Government modelling buried in the social care White Paper suggests 14,000 more people could end up in hospital every year, and the issue will cost the NHS and care an extra £210m
Frail and elderly Brits are set to suffer 250,000 more falls per year after their muscles wasted in Covid lockdowns.
Government modelling predicts 110,000 more older people are projected to have at least one more fall per year – a rise of 3.9%.
In total falls could rise by 124,000 in men and 130,000 in women per year, costing the health and social care system £210m.
The modelling was published in August by Public Health England and given prominence in this week’s social care White Paper.
It is “plausible” that 30,000 of the extra falls will lead to a 999 ambulance call, as ‘deconditioning’ hits people’s strength and balance.
AFP via Getty Images)
Some 14,000 would lead to patients having to stay in hospital and 12,000 would be moved to a care home.

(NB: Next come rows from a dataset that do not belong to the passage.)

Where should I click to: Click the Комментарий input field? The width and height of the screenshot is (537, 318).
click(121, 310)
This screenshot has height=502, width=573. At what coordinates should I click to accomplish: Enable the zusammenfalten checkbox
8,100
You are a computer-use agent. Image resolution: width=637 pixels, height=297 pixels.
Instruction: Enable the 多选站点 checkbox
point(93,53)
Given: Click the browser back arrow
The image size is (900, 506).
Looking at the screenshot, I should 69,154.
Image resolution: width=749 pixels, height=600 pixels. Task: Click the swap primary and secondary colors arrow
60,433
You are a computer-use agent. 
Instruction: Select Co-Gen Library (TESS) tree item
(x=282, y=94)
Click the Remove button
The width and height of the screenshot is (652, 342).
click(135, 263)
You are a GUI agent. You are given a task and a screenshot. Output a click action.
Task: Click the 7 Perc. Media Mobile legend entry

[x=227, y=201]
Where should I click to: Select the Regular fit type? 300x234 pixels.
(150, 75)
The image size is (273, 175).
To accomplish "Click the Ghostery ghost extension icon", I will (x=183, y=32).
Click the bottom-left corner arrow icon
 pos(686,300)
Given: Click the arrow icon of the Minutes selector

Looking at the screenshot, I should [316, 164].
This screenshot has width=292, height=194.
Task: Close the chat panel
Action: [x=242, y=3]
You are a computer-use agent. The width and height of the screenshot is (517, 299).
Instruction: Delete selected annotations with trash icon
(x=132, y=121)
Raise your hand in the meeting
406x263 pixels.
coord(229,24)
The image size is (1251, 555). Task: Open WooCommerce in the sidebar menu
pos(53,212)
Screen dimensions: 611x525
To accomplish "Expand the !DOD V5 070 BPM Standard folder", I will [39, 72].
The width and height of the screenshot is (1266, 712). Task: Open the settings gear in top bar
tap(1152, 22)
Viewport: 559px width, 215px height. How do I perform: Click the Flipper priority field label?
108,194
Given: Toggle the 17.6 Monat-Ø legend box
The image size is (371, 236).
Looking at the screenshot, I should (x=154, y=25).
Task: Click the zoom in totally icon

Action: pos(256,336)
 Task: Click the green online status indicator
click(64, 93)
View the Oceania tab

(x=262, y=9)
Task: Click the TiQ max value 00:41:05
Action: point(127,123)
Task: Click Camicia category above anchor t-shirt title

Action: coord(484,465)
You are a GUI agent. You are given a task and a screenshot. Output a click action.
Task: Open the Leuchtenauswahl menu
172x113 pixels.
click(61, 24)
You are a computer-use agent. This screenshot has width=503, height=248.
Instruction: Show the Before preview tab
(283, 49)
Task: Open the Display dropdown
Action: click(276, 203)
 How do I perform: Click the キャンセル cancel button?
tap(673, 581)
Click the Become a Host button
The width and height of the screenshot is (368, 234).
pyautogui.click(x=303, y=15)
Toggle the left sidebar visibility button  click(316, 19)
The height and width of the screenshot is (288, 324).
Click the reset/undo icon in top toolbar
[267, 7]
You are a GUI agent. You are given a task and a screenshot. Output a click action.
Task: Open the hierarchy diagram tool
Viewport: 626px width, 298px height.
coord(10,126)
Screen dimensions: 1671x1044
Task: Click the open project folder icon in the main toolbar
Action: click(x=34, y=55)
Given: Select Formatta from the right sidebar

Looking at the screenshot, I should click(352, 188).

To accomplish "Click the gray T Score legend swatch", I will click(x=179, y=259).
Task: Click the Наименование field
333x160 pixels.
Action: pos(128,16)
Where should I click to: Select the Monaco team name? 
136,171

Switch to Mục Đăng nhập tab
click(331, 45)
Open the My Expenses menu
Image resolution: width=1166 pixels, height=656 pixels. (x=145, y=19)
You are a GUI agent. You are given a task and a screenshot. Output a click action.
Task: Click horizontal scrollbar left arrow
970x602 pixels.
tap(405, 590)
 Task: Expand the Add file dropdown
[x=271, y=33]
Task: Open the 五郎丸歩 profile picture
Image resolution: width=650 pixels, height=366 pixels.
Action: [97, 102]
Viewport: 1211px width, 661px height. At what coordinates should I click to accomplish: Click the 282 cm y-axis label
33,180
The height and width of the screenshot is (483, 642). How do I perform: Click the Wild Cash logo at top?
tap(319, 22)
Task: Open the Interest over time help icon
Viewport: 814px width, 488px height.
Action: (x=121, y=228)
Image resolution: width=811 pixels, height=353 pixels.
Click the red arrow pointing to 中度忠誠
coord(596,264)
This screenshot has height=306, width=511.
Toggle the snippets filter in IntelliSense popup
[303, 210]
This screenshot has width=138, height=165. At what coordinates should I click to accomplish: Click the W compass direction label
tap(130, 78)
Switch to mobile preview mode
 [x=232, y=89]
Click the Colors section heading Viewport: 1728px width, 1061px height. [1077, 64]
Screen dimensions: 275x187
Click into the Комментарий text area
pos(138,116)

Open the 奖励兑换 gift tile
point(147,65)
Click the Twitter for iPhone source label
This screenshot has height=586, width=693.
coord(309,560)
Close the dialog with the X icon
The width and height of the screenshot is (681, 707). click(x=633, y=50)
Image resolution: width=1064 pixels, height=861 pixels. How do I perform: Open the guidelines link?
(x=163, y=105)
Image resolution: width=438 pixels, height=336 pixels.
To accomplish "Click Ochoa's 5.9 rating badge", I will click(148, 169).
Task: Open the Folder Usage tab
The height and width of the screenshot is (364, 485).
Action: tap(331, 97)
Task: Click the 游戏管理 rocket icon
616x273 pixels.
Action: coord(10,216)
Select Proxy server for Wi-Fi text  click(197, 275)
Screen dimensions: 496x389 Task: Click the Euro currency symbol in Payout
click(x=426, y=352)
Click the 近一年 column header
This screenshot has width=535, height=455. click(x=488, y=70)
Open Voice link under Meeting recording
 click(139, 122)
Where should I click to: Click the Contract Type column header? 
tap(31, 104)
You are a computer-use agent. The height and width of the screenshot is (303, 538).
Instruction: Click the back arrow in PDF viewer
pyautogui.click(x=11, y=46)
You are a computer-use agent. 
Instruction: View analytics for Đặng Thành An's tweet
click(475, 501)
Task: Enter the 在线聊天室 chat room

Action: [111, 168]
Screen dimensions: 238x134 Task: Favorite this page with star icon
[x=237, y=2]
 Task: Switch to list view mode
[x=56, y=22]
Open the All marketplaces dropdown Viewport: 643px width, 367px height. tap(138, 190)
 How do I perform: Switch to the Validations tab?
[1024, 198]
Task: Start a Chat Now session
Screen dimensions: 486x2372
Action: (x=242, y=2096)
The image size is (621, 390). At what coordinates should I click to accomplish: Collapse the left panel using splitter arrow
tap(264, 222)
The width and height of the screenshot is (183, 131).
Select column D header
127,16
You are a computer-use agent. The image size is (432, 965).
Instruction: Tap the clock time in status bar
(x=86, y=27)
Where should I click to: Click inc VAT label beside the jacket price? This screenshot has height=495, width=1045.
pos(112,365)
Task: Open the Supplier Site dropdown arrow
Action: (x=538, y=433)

The study found older people spent just 77 minutes per week on activity to help strength and balance during the first lockdown.
That was down from 126 minutes a week in the same period in 2019.
Caroline Abrahams, Age UK’s Charity Director, said: “Falls are always a major hazard for older people.
“But the pandemic is likely to have made the problem worse because being generally less physically active will have accelerated the process of muscles weakening, which is something most of us face as we age.”
The long-awaited White Paper – slammed by critics for not going far or fast enough – pledged £50m a year for technology such as acoustic sensors that alert staff to falls and other problems.
It warned deconditioning also led to depression, type II diabetes and cardiovascular disease.
The White Paper pledged £1m year for a “deconditioning inequality innovation fund”, helping councils targeting those at highest risk.
It said: “Despite the lifting of restrictions, there is evidence that levels of physical activity have remained low throughout 2021, meaning that many people are likely in need of additional support.
“We are committed to taking action to support the older adult population by finding innovative ways to increase strength and balance activity amongst those who have been most affected by deconditioning.
“In particular, people who shielded, people living with multimorbidity, people living with dementia, people living in social care settings, and people from more deprived backgrounds.”
Ms Abrahams said: “It’s good to see that the NHS and the Government recognise this and are committed to supporting older people to stay safe at home with quicker response times for installing handrails and the like.
“These things don’t cost very much but can be literally life saving, so investing in them makes a lot of sense.”
“From time to time nationally funded falls prevention programmes have been rolled out across localities, and these can be a big help too.
“These have tended to fade away with budget cuts, and now would be a good time to bring them back again. Initiatives like these have been shown to improve older people’s strength and balance, attributes that go a long way to protecting them from falls.”